Il Governo di larghe intese ha “incassato” la decisione della Corte Costituzionale. Nel doppio senso del termine. ”Pugilisticamente”, affidando il compito di relatore del rabbercio legislativo allo stesso Giovanardi, con un’operazione incompiuta sia rispetto a vistose incoerenze normative risultanti dal nuovo testo unico, sia per la mancanza di una disposizione di legge che evitasse ai detenuti, condannati con una legge dichiarata incostituzionale, l’onere del ricorso individuale per la rideterminazione della pena. Nello stesso tempo il Governo ha incassato i benefici di una riforma extraparlamentare (la reintroduzione della distinzione tra droghe “pesanti” e “leggere”, con tutti gli effetti a cascata, in primis sul sovraffollamento carcerario) che nemmeno l’ultimo governo Prodi, nonostante le buone intenzioni, era stato in grado di portare a casa abrogando la Fini-Giovanardi.

Poi il silenzio totale per un anno intero, senza la designazione di un referente politico per il Dipartimento AntiDroga, a sostituzione e “correzione” del ruolo ricoperto troppo a lungo da Giovanardi.

La legge 309 del ‘90 richiede che ogni tre anni venga convocata una Conferenza nazionale per verificare e rideterminare le politiche sulle droghe: è sei anni che non viene indetta. La stessa legge prevede l’istituzione di una Consulta e di un Comitato scientifico che coadiuvi l’attività del Dipartimento: non sono mai stati nominati. Il Dipartimento ogni anno finanzia progetti a sostegno di obiettivi ritenuti prioritari o sperimentali, in collaborazione con i servizi pubblici e il privato-sociale accreditato: tutto è fermo e sono state bloccate anche le progettazioni che fruivano di una biennalità già predeterminata. L’indispensabile collaborazione con le Regioni, molto tormentata nella precedente gestione, non è stata ancora riavviata. La stessa Relazione al Parlamento, debito informativo che il Governo ha come obbligo istituzionale, è pervenuta in ritardo e senza la tradizionale prefazione che definisce le priorità e gli orientamenti politici.

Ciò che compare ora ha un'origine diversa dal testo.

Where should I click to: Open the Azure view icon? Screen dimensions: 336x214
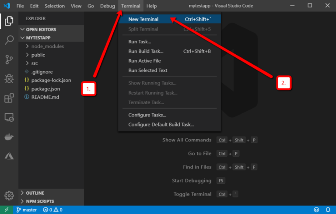9,156
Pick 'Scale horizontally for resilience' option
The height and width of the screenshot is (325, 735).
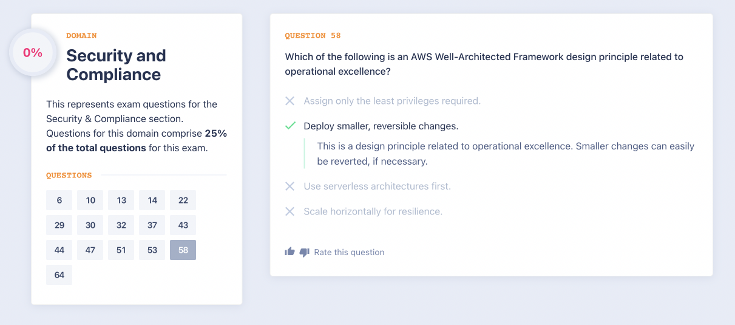coord(373,211)
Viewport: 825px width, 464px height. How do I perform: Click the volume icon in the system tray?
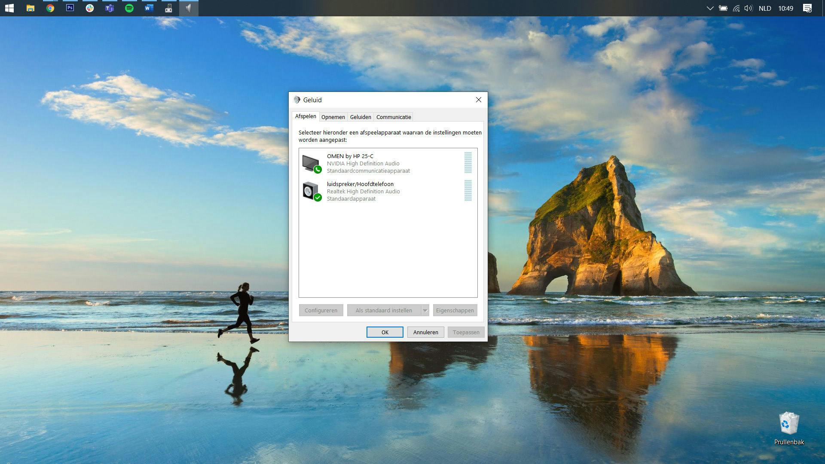(749, 8)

A livello internazionale, si avverte con ancora più urgenza la necessità di un riposizionamento dell’Italia rispetto alle politiche dell’Unione europea e dell’Onu. Rompendo l’unitarietà della posizione europea, la gestione Giovanardi-Serpelloni ha schierato l’Italia contro il “ pilastro “ della Riduzione del danno. L’importantissima scadenza di New York dell’Assemblea Generale Onu sulle droghe (Ungass 2016), in cui si rifletterà sulla possibile revisione delle Convenzioni internazionali, necessita di un diverso ruolo dell’Italia, a favore, e non di ostacolo, alle significative innovazioni e coraggiose sperimentazioni condotte ormai in molti Paesi del vecchio e nuovo Continente.

Bisogna che il governo ri-apra con franchezza un percorso di confronto con tutto il settore: le istituzioni regionali, gli operatori del pubblico e del privato sociale, le associazioni coinvolte a vario titolo, i comitati delle famiglie, le rappresentanze dei consumatori, la società civile responsabile.